#### [SUPPLIED TEXT]
Researchers at the Massachusetts Institute of Technology (MIT) have measured how far heat-carrying lattice vibrations – or phonons – travel in a material using a table-top optical spectroscopy technique. Phonons are normally studied using neutron scattering and other methods that require access to major facilities, so the new method makes it easier to characterize the thermal properties of materials. Indeed, the technique could help in the design of computer chips that run cooler and lead to better thermoelectric materials that convert heat into electricity.

The diffusion of heat in relatively large objects is well described by Fourier’s law, which relates the rate of heat transfer to the difference in temperature between hot and cold regions. Heat energy is carried through materials by phonons, and Fourier’s law applies when the distance a phonon can travel before scattering – its mean free path – is much smaller than the object. However, this does not apply to many of the nanostructures in today’s computer chips, making it difficult to understand how heat flows out of these objects without having detailed knowledge of how the phonons behave.

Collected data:
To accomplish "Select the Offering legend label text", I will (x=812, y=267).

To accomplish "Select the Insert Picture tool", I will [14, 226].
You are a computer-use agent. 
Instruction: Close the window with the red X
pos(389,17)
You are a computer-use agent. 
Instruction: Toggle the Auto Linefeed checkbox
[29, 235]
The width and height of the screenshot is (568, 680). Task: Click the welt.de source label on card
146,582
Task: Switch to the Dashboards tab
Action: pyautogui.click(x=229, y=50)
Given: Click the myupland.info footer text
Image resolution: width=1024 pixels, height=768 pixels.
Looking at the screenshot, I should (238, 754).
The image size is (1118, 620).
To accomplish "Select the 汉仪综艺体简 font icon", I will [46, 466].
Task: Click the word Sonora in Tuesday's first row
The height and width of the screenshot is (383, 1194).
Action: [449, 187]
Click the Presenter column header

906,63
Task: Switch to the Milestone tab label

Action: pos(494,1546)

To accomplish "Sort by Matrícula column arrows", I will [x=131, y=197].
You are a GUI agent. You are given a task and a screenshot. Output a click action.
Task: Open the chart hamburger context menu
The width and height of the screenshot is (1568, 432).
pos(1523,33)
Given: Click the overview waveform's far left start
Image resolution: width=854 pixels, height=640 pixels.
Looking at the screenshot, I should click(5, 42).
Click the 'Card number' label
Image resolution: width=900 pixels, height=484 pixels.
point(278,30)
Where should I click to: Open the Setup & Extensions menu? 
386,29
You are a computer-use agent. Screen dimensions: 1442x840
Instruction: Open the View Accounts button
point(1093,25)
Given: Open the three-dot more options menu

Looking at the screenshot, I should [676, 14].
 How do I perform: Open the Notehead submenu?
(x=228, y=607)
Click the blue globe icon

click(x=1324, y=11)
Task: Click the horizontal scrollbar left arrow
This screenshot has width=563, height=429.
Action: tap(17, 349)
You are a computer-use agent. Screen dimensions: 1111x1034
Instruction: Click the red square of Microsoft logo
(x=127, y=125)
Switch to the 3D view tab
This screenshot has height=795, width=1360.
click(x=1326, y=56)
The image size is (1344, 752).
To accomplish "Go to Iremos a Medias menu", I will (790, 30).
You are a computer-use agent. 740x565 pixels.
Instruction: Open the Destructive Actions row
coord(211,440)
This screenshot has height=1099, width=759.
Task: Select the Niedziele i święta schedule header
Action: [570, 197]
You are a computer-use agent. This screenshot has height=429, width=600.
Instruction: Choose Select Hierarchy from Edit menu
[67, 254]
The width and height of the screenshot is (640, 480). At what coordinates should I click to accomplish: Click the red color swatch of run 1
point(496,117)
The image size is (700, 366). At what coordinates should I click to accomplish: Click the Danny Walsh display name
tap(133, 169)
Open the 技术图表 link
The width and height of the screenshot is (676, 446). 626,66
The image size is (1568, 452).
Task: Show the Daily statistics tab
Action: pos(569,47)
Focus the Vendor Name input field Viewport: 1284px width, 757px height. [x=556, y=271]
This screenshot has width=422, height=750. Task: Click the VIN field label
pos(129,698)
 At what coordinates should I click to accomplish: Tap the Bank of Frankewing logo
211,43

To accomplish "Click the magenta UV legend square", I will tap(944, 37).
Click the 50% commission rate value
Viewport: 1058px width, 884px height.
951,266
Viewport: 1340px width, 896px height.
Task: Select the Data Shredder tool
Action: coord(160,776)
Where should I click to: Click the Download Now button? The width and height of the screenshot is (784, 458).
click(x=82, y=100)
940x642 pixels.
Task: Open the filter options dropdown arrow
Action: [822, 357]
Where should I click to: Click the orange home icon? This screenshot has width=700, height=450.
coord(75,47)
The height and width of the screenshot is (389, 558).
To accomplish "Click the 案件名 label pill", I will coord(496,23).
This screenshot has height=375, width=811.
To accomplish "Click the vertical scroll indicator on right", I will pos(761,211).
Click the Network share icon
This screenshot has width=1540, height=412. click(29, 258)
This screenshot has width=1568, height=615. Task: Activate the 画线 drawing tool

#### [THE TASK]
According to the passage on phonon heat transport, what law describes the diffusion of heat in relatively large objects? The records were taken from a separate source.

#### [SOLUTION FOR THIS PROBLEM]
Fourier's law